Given the vast body of literature on efficacy of pharmacological interventions [57, 58], surprisingly few reported social mobility outcomes. A fuller understanding of how treatment may impact experience of symptoms and also social mobility may help patients and clinicians make more informed treatment decisions.

Limitations

There are some limitations associated with this review. Reporting of participant characteristics and methods was poor in some studies, with notable details often omitted from study descriptions. This may mean that important moderating variables of intervention effect were overlooked in our synthesis. Furthermore, the body of evidence addressing some of our research questions was limited, which meant that somewhat dated studies had more weight than they would have otherwise, notably data on the effects of inpatient admission on employment outcomes for people with SMIs [46, 47]. Similarly, some studies contributing to evidence on the impact of social class or socioeconomic status on treatment effectiveness were also relatively old [38, 43, 46]. It is important to consider the results of these studies within the context of their publication date, as the nature and perception of social class has changed over time [59], and therefore participants considered to be in one social class may not be considered to be in this social class in more recent studies. With this in mind, future work should seek to update the data regarding the impact of social class on treatment effectiveness as well as the impact of treatment on changes in social class, particularly in people with SMI.

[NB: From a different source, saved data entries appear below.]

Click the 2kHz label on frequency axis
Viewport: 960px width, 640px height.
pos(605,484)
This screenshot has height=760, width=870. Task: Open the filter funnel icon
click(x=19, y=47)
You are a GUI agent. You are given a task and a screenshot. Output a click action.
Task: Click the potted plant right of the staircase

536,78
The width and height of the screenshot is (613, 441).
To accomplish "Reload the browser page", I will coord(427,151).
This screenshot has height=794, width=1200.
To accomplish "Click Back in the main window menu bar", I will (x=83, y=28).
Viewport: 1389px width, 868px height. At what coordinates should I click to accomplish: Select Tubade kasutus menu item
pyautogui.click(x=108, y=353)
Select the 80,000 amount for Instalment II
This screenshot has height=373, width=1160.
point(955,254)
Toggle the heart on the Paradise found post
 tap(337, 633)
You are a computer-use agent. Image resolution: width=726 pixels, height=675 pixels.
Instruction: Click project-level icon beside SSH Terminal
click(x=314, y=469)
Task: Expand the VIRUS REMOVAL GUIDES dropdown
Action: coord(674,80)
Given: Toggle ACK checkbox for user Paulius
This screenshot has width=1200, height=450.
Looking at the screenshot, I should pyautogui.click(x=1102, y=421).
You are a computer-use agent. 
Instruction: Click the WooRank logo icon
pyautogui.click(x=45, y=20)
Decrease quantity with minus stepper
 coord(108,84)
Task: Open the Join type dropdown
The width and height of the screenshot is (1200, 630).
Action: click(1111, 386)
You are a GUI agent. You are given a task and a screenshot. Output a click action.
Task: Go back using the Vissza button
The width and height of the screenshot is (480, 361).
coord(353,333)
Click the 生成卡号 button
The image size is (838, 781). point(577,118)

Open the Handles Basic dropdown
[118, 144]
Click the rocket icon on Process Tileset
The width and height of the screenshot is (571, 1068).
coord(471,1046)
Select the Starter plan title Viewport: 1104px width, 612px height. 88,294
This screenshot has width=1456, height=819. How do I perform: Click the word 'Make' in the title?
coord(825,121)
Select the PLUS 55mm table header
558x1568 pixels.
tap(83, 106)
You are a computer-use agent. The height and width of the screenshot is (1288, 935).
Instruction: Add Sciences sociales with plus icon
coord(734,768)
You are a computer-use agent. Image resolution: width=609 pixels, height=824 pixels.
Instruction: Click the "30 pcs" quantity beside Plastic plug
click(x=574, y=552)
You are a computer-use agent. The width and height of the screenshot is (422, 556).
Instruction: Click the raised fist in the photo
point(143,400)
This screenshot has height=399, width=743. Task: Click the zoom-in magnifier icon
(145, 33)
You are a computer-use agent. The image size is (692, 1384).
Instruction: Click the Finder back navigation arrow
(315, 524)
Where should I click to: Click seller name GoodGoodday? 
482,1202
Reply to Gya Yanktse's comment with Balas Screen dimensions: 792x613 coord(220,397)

Moreover, while employment was a focus in all six intervention studies found reporting social mobility outcomes, only one considered also return to education [12]. The impact of intervention on socio-economic status more generally, or income was also markedly lacking. Since social class can be conceived across a number of different domains [5], it is important to gain a full understanding of how treating mental health disorders can ameliorate the impact of symptoms on social mobility.

It is also important to note that included studies (with the exception of Kozma and colleagues, [48], who included participants from South Africa as well as the USA) are of populations which are predominantly White and of western origin. Findings are therefore limited in their generalisability to non-western nations who may have very different social classes, or limited differentiation of social class. Similarly, alongside the focus on predominantly Caucasian nations, 15 studies did not report the ethnicity of their sample, and only four studies reported ethnicity in detail. It is therefore not possible to explore within this review how ethnicity may interact with socio-economic status and mental health interventions.

Finally, researchers may have included social mobility measures in their studies but not reported them. A clearer protocol for examining the relationship between social class and mental health treatment and for reporting may aid future reviews in pooling a wider sample of relevant literature.

Conclusion

In conclusion, social class is associated with the effectiveness of psychological interventions, but it may also be improved following treatment. Social class should be an inherent consideration in intervention design, both to prevent barriers to access and also to improve intervention effectiveness. Interventions should be adapted to allow benefits to be gained across social classes, and to ensure that robust measurement of social mobility outcomes is part of intervention trials. In turn, this may prevent social class from inhibiting potential treatment gains, weakening the association between poor mental health and reduced social mobility.